Caleb thought back to that day. It was exactly three weeks ago.
He was sprawled on the lounge chair on the back deck, all arms and legs, his left leg dangling carelessly off the side of the chair. A glass of ice water rested a few inches from his toes. He looked up at the midday sky, the sun obscured at that moment by a single large cloud. He debated getting up, but didn't.
His younger sister, Amanda, sat on the floor of the deck with her feet crossed and her back pressed against the house.
Caleb and Amanda were two years apart. Both were wispy thin with sandy stick-straight hair. Everyone had always said they were "joined at the hip." And they were right. The two were rarely apart. Unlike most 16 and 14 year old siblings, they shared an unspoken easyness of being together.
She was sitting a few feet away from Caleb, aimlessly twirling a tulip she had just picked in her hand. The orange petals were descending and starting to brown at the edges, and they were fluttering off one by one in the small windstorm Amanda was creating.
It was a picture of suburban pastoral, and, at the same time, of teenage boredom. Depending on how you looked at it.
Anna finally tossed the flower stem and popped to her feet. "C'mon Cay. Let's do something."

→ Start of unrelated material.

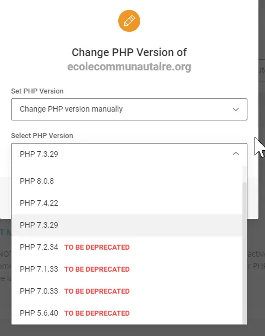265x336 pixels.
Task: Click the down chevron in Set PHP Version
Action: point(236,109)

But Caleb's eyelids had dropped halfway over his eyes, and then closed. He heard her voice, but it was far away, tinny and distorted. And getting fainter and fainter, like turning down the volume on the car stereo. Until silence, sleep.

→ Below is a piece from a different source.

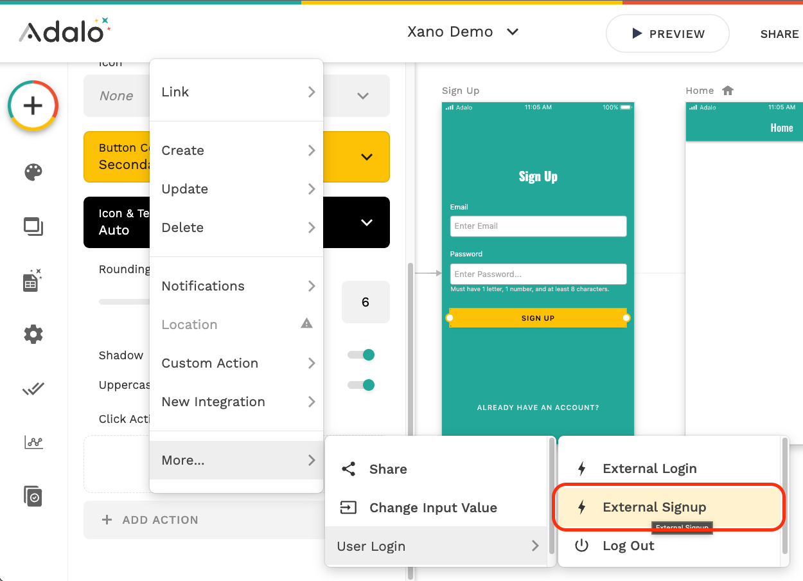Open the Settings gear in left sidebar
803x581 pixels.
(x=33, y=334)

He knew he was asleep, but at the same time saw a boy walking down his street. The boy in the dream was much younger than he was, maybe 10 years old. But he recognized him. He was looking at himself.
It was night, and the street was empty. No moon, but the light from the streetlamps formed dull pools of light. A small girl, a younger Amanda, was skipping just a few steps behind him. She was holding a neon orange flower in her small hand.
An odd chill passed through him. He somehow knew that he was watching a dream. His dream. He felt a panic stir in his stomach. This had happened once before. He kept watching.
He heard a horrible gnashing sound and saw the ground sway under his feet. The streetlights bent towards the street. And then everything went silent and colorless, the world turned black and white.
With a violent pull, the street split wide open, chunks of it shooting in every direction. Eyes wide, he glanced behind the figure that was himself, to Amanda. She screamed. But no words came out. She looked at Dream Caleb, their eyes locked. Her chest was rising and falling. She was breathing hard. Unable to speak, she mouthed, pleading, "Do something. Please. Cay?"
But Dream Caleb just stood there. She turned and ran soundlessly away. Caleb and his dream watched her go. Her shape smaller and smaller - "come back, tiny Amanda" - until she was a dot in the distance.
And then gone.
Caleb's eyes opened. It was much later, now night. Cloudy, and with no moon. There was a chill in the air, and he rose out of the lounge chair.
His eyes adjusted as he began to walk around the side of the house and to the street. It was empty. And the streetlamps flickered. Something on the ground caught his eye, and his eyes narrowed in recognition. He bent down to pick up the broken tulip stem.
He was alone. And he knew she was gone too.